夫婦げんかで100万円超のボトル開封 盛岡のバー

12月6日6時12分配信 河北新報


 盛岡市のバー「スコッチハウス」が年末、ボトル1本に100万円超の値が付く「ブラックボウモア」(1964年)のファースト試飲会を開く。その味わいをめぐる経営者夫婦のけんかがきっかけで、お宝のスコッチが味わえることになった。客の前で貴重なコレクションの封を切り、夫婦の対立にピリオドを打つ。

 夫婦は関和雄さん(60)と聡子さん(47)。和雄さんは発売時の1993年にファースト6本を入手。直後、3本を人に譲り1本を飲んで、2本を残した。1本2万円前後だった価格はプレミアムが付いて急上昇。飲むに飲めないボトルになった。

 当時、価格急騰を予想しなかった和雄さんは仲間内だけで飲んでしまった。人気が高まるにつれ、聡子さんには飲ませてもらえなかった怒りが蓄積。今年6月、東京でファーストに次ぐ質のセカンドを1人だけ味わってきたが、その感想に和雄さんがかみついた。

 聡子さんが「(マンゴーや桃などの)トロピカルな味だった」と言うのに対し、和雄さんは「(かんきつ系の)フルーティーな味と言うならば分かるが、当時のボウモアは断じてトロピカルでない」と主張。

 夫婦の議論は一向に収まらず、秋になり和雄さんが突然、「黒白はっきりさせよう」と開封を宣言。1本の封を切り、試飲会の形にして10人余りの客の前で決着をつけることが決まった。

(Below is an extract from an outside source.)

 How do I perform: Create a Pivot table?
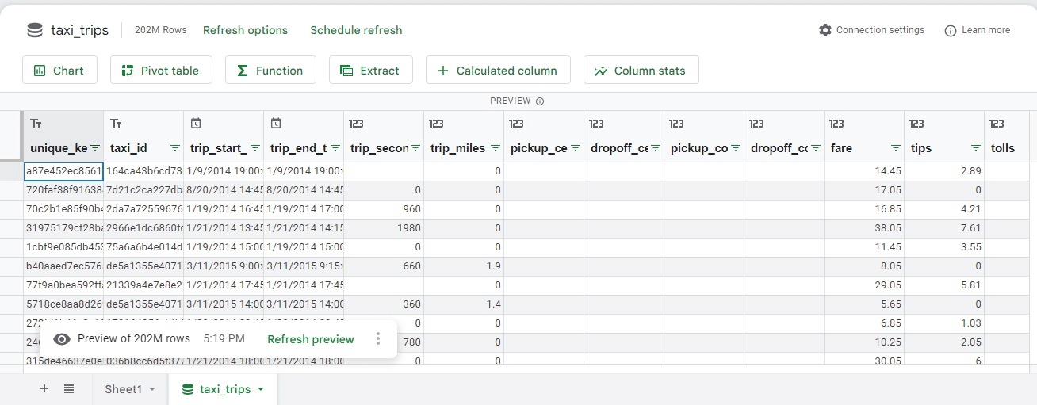(160, 71)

 ボトルごと売った方が利益は大きいが、「セカンドが中身を入れ替えたフェイク(偽物)だった可能性がある。15年前に味わった濃厚なシェリーの香りとはちみつのような甘さの記憶を自分で確認したい」と和雄さん。

 聡子さんは「飲まなければフェイクかどうか確かめようがない。仲間はずれにされた15年前の恨みも晴らしたい」と心待ちにしている。

 最終決戦は30日午後6時スタート。会費は3万円。連絡先はスコッチハウス019(604)5577。

[ブラックボウモアのファースト] スコッチの代表的な銘柄ボウモアのシリーズで、特別なたるで熟成させて黒色に染めたのが特徴。ファーストは蒸留所が最初に出荷した一番上質の品で、2000本が出荷された。時がたつほどプレミアが付くため、現在は市場にもほとんど出回らず、客に出す店は皆無という。東京・銀座では一時、1本280万円で売られていた。